Some progress
Renewable boom
Renewable energies are now the second largest source of electricity in the world, at 2% of the total in 26, after coal but before gas or nuclear.
Wind and photovoltaic power have seen their prices plummet, and have grown since 1990 at average annual rates of 22% and 36%. Even in 2020, the Covid year, 260 gigawatts (GW) of capacity were added, half of which was in China, surpassing the previous annual record of 30%, according to the International Renewable Energy Agency (Irena).
But this is not enough. The share of fossil fuels in final energy consumption (electricity, fuels, gas and coal used directly in factories, etc.) is as high as it was ten years ago: coal, oil and gas represented 80,2% in 2019 (80,3% in 2009).
Turning in the car
Driven by standards or the decline of diesel, manufacturers are in the aftermath of the combustion engine.
Volvo, Jaguar, Lancia will soon be 100% electric, Stellantis (Peugeot, Fiat etc) is no longer developing a gasoline engine.
But electrics make up less than 5% of new sales (7,5% in Europe). The star remains the SUV: 42% of the market in 2020, a record that made it emit more CO2 than in 2019, while other sectors saw their emissions melt, notes the International Energy Agency (IEA) .
Ambitions in hydrogen
China, Japan, EU, Australia ... dozens of countries and a number of companies are engaged in the race for carbon-free hydrogen, that is to say produced without resorting to hydrocarbons and therefore capable of really greening the industry. and heavy transport.
But demand and lower costs must be better supported, calls the IEA, and investments quadruple by 2030.
A carbon price
In mid-2021, 47 jurisdictions (country, province or group of countries / province), or 60% of global GDP, had a carbon price (tax or quota market), according to I4CE, the economy for the climate.

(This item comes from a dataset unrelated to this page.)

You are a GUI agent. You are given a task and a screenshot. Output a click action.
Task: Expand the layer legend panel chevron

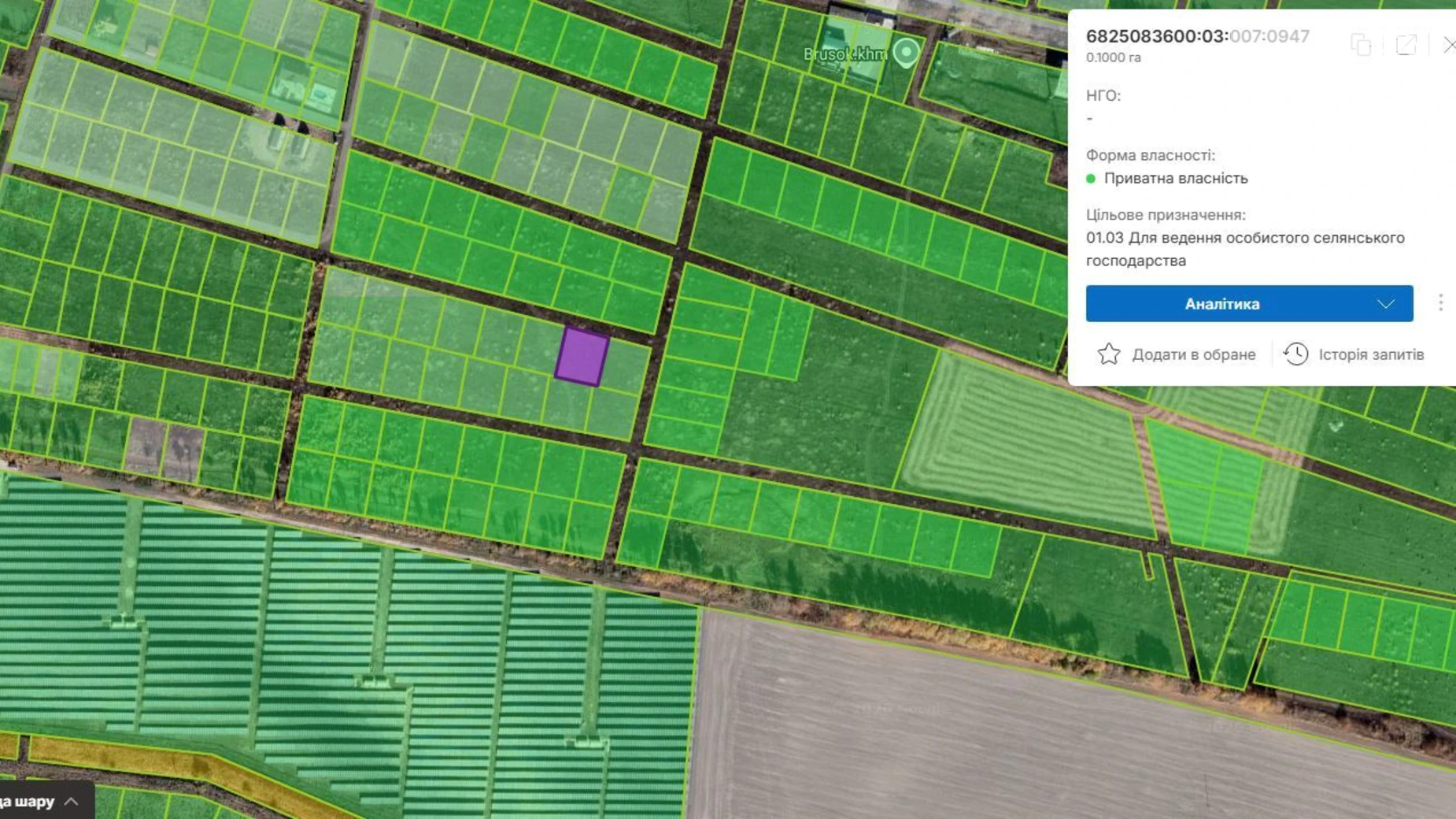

However, this price fluctuates between 1 and 123 dollars per tonne of CO2 and remains below 10 dollars for more than 75% of the emissions covered. However, the prices should be between 40 and 80 dollars to sufficiently dissuade the use of fossils.
Commitments galore
Companies are making more promises and like States, committing to carbon neutrality by 2050. But their impact remains difficult to assess.
Concerns
Gray raise
For the Ren21 expert network, "2020 could have been a game-changer", but state stimulus plans grant six times more investments in fossils than in renewables.
CO2 emissions, after falling by 7%, are expected to reach a record level by 2023 and continue to grow, if investments are not redirected.
Emerging sorrow
Investment in green energies has been declining in recent years in emerging and developing countries (excluding China), and the Covid has not helped.
These regions barely display 20% of the investments necessary for their decarbonisation, according to the IEA: they "are home to two thirds of the world's population, generate 90% of the growth in emissions but receive 20% of funding devoted to clean energy".
Unbeatable coal
With the recovery, demand for coal, the leading driver of warming, is expected to exceed its 1 level, due to Asia's electricity needs.
Today, 82% of power plant projects are concentrated in China (55%), India, Vietnam, Indonesia, Turkey, Bangladesh.
Since 2015, however, the number of projects has fallen by 76%, according to the E3G think tank and 44 countries have promised not to open any more sites. Beijing, the largest public donor, announced in September that it would no longer build coal plants abroad.
"It is time for the private sector - which finances 87% of coal abroad - to follow," points out Kevin Gallagher of Boston University.
Sorrowful forest
Tropical primary forests lost in 2020 an area equivalent to Holland, according to Global Forest Watch. In question, agriculture, logging, mining, fires.
In the Brazilian Amazon, deforestation in 2020 transformed this fundamental carbon sink into a net emitter of CO2.